### DATA EXCERPTS ###

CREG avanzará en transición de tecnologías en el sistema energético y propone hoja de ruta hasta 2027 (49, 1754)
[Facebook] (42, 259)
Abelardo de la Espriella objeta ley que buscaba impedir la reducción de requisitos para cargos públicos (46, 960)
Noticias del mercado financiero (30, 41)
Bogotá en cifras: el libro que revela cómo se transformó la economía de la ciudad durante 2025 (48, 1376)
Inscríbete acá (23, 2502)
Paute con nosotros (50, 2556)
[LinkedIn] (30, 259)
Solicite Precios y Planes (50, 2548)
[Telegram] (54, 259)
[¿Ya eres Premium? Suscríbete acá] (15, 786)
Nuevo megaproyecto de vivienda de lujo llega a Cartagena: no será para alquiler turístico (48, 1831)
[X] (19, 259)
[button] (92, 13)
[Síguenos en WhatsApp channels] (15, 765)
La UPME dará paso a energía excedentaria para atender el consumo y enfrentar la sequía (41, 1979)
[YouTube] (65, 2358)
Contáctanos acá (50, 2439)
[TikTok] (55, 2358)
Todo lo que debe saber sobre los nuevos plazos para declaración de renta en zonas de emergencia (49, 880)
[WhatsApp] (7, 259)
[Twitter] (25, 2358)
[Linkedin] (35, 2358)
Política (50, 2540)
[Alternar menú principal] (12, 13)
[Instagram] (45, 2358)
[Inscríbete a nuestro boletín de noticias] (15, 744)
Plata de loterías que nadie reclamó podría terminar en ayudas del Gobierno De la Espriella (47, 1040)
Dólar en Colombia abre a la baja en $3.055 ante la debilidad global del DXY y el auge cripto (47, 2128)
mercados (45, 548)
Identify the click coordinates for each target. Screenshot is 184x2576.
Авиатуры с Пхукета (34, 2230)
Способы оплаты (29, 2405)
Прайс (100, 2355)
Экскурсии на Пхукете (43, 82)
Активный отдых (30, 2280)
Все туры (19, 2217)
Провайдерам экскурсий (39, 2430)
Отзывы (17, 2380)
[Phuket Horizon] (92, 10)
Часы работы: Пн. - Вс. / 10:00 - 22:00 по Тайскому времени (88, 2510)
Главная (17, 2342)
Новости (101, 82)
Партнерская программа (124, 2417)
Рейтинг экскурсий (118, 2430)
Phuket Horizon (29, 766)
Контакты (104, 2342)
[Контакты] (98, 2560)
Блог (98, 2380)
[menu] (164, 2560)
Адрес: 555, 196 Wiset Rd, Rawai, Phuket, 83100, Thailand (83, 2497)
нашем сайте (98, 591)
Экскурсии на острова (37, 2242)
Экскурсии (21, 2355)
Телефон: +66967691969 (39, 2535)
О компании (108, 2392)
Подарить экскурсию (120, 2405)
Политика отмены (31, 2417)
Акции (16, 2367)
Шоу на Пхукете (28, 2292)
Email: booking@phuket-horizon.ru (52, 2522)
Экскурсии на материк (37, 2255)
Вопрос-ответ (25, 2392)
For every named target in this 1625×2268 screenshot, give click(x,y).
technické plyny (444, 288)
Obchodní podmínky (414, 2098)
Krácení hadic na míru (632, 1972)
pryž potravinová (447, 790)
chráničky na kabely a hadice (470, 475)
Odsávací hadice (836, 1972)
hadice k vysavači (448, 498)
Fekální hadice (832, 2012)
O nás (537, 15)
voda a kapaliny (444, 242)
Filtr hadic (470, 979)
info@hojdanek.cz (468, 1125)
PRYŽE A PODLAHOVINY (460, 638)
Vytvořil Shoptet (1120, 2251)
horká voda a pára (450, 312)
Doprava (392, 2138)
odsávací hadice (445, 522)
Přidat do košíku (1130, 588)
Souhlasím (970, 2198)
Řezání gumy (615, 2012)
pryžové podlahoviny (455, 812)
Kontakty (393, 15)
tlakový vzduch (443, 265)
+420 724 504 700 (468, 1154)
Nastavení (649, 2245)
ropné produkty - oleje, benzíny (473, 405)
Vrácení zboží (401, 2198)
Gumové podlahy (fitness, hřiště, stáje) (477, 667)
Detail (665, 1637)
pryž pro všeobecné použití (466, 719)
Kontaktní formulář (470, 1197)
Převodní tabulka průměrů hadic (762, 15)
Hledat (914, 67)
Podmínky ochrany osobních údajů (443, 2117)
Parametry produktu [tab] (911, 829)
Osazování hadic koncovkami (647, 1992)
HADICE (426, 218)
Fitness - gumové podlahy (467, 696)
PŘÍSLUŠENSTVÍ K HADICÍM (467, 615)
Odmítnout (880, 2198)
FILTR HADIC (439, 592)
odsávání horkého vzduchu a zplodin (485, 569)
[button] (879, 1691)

###

Which lines hold the string "podlahy"? Copy all of them from the data above.

# [SOLUTION TO THIS EXERCISE]
Gumové podlahy (fitness, hřiště, stáje) (477, 667)
Fitness - gumové podlahy (467, 696)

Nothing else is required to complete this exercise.